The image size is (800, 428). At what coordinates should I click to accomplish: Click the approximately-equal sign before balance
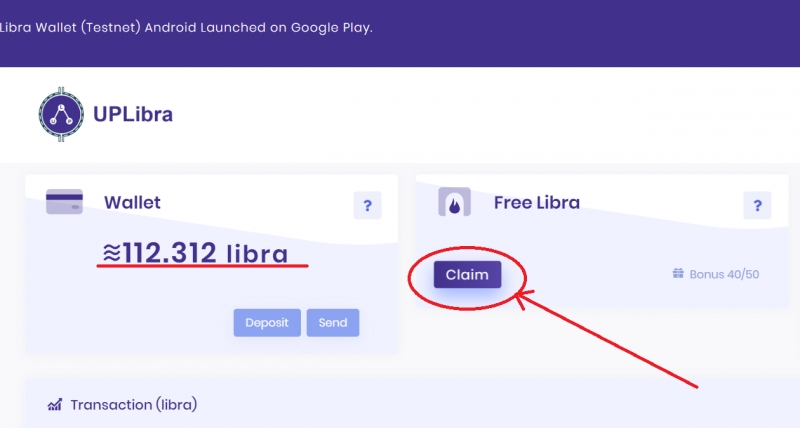112,253
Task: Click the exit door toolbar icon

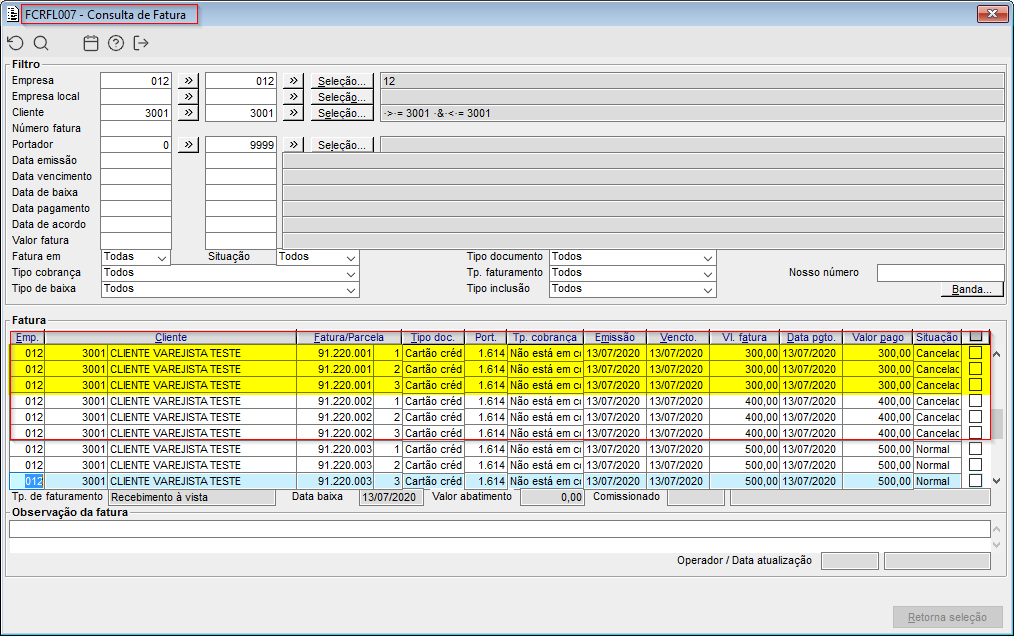Action: coord(140,43)
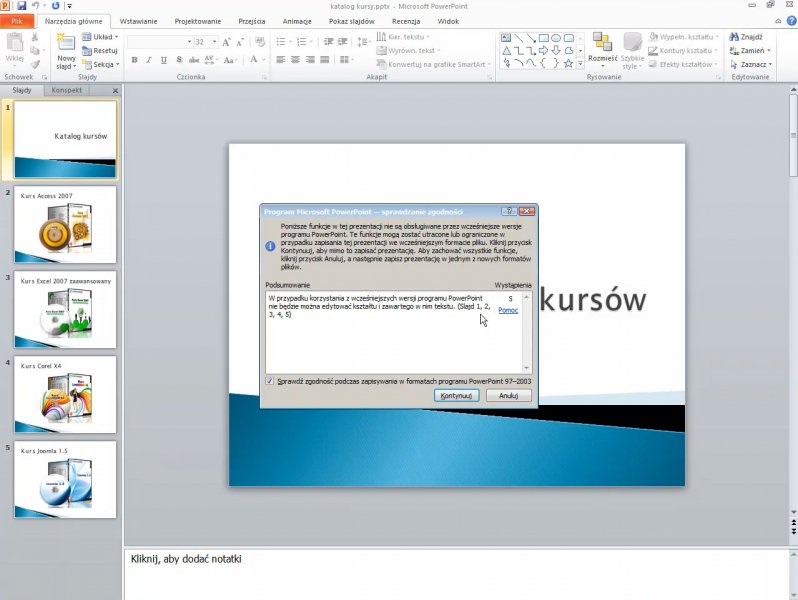Viewport: 798px width, 600px height.
Task: Open the Wstawianie ribbon tab
Action: point(138,20)
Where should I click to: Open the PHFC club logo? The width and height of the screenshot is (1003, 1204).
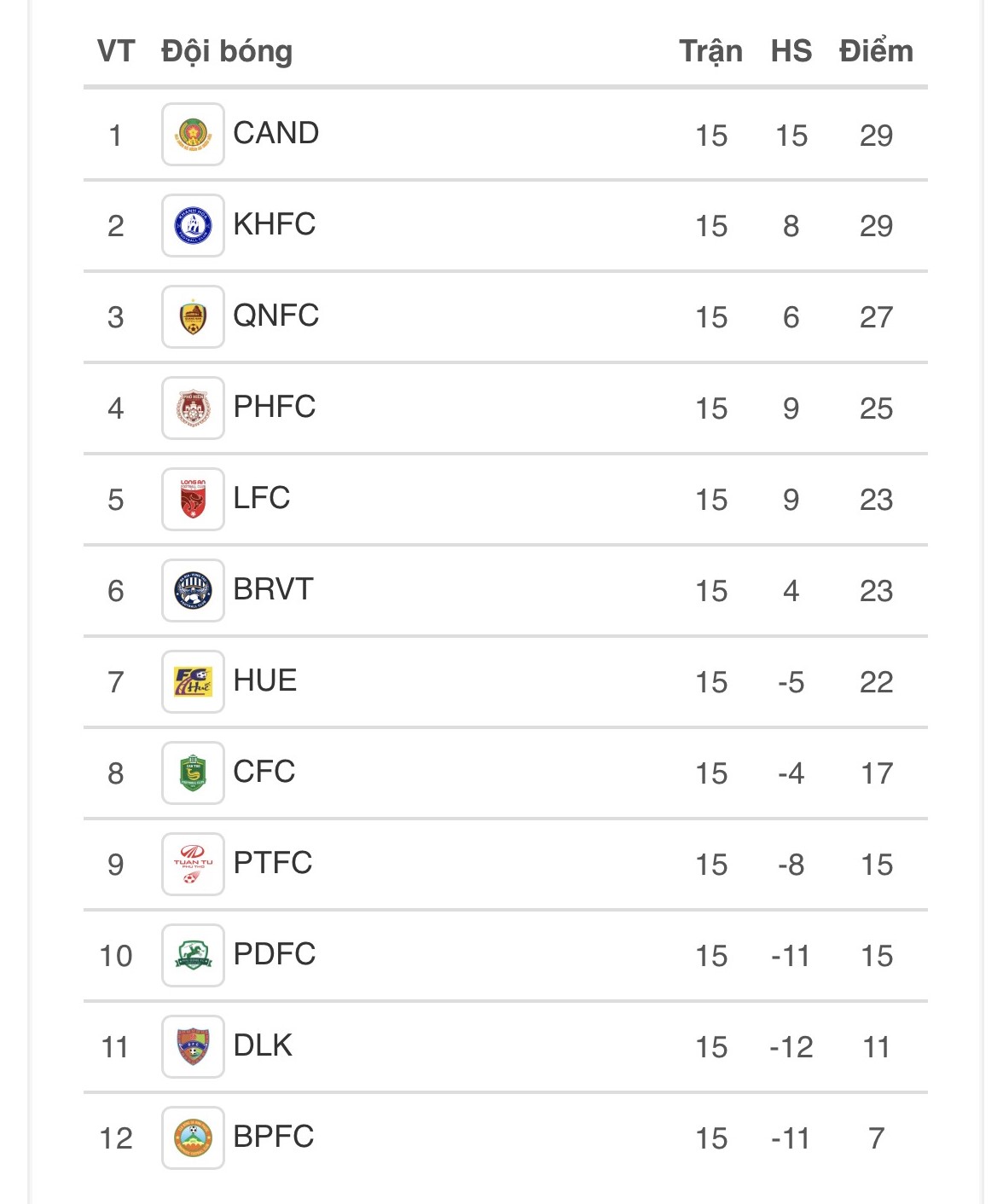(193, 408)
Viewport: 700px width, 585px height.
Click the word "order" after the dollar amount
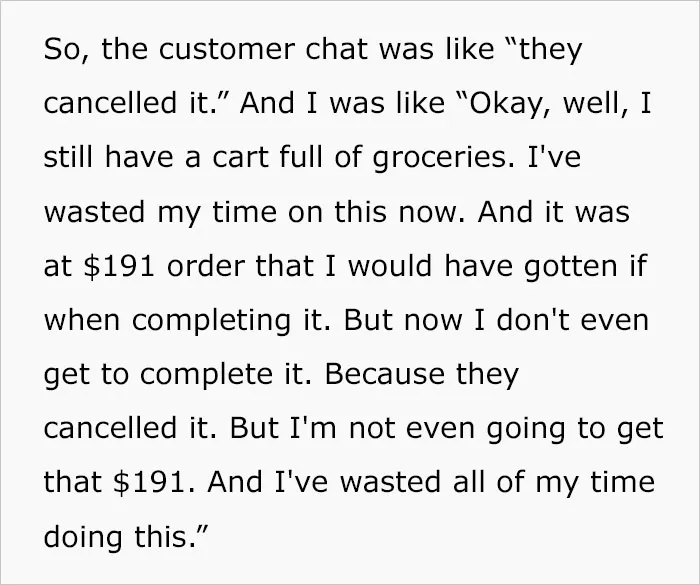click(205, 266)
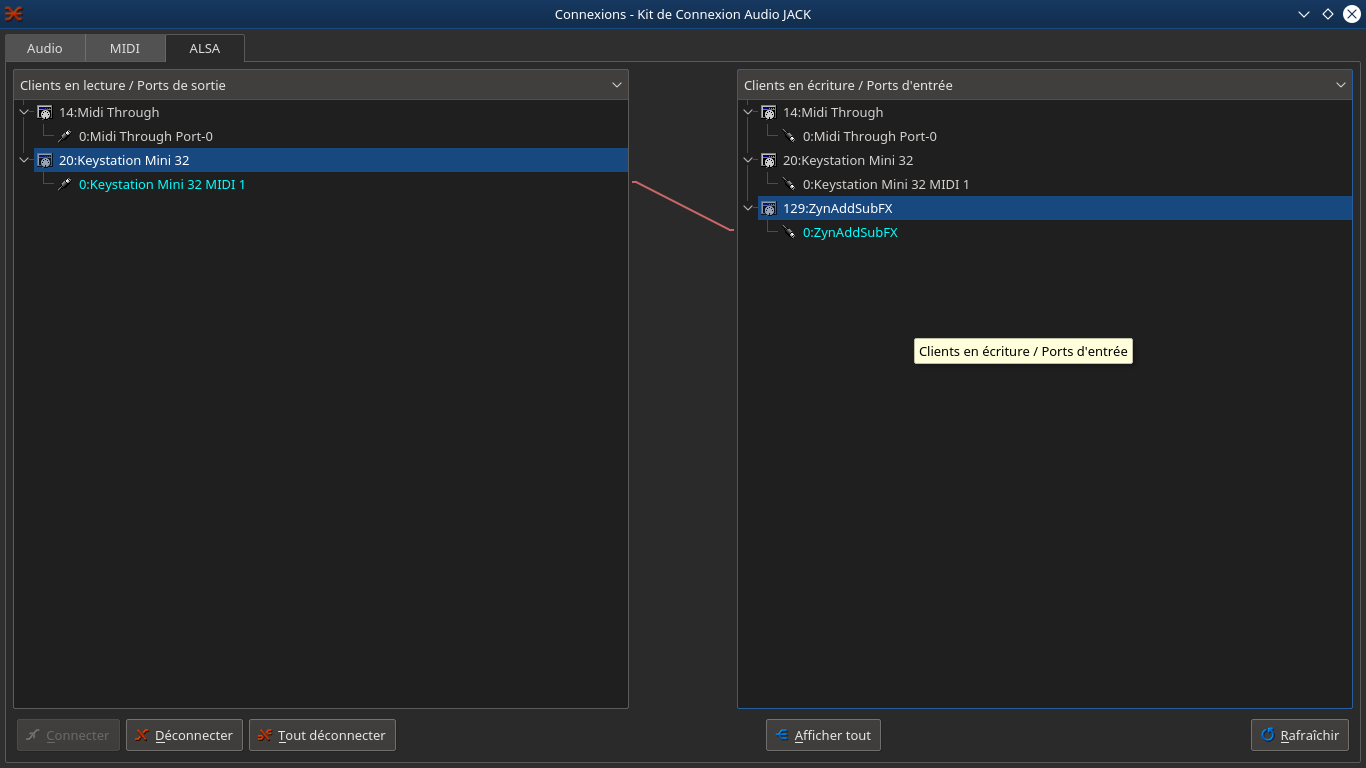Click the QjackCtl window icon in title bar

[14, 14]
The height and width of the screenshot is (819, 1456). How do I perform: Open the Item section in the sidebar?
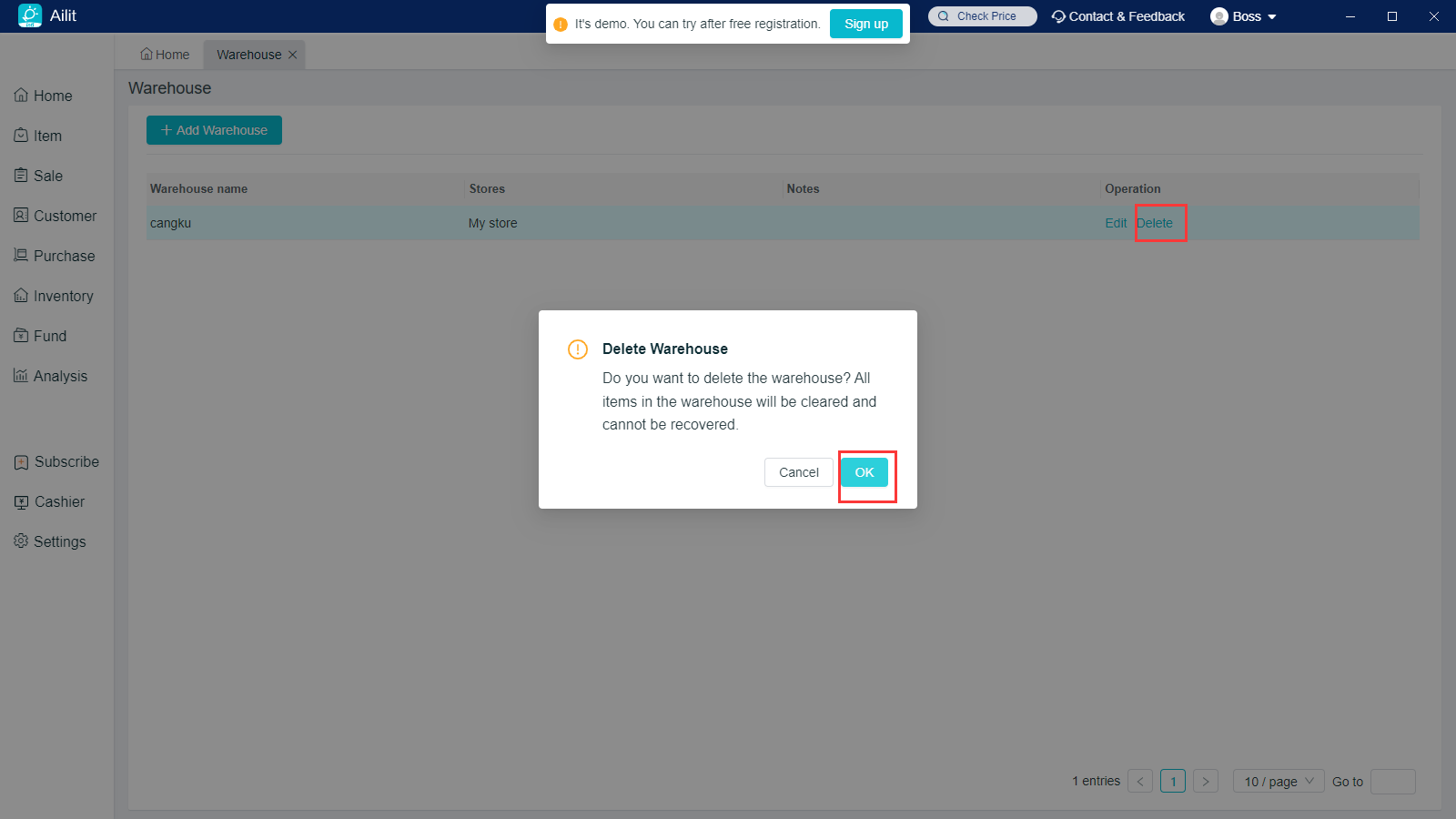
┄┄┄┄┄┄
# Assigned task:
Your task is an exact transcription of all the data, minus the pictures.

# Exercise output:
The image size is (800, 428). At what coordinates should I click to accomplish: Click the approximately-equal sign before balance
112,253
Task: Click the exit door toolbar icon

Action: coord(140,43)
Viewport: 798px width, 600px height.
Task: Open the Wstawianie ribbon tab
Action: point(138,20)
Where should I click to: Open the PHFC club logo? The width and height of the screenshot is (1003, 1204).
(193, 408)
Viewport: 700px width, 585px height.
Click the word "order" after the dollar amount
click(205, 266)
Click the QjackCtl window icon in title bar

[14, 14]
The height and width of the screenshot is (819, 1456). How do I perform: Open the Item section in the sidebar?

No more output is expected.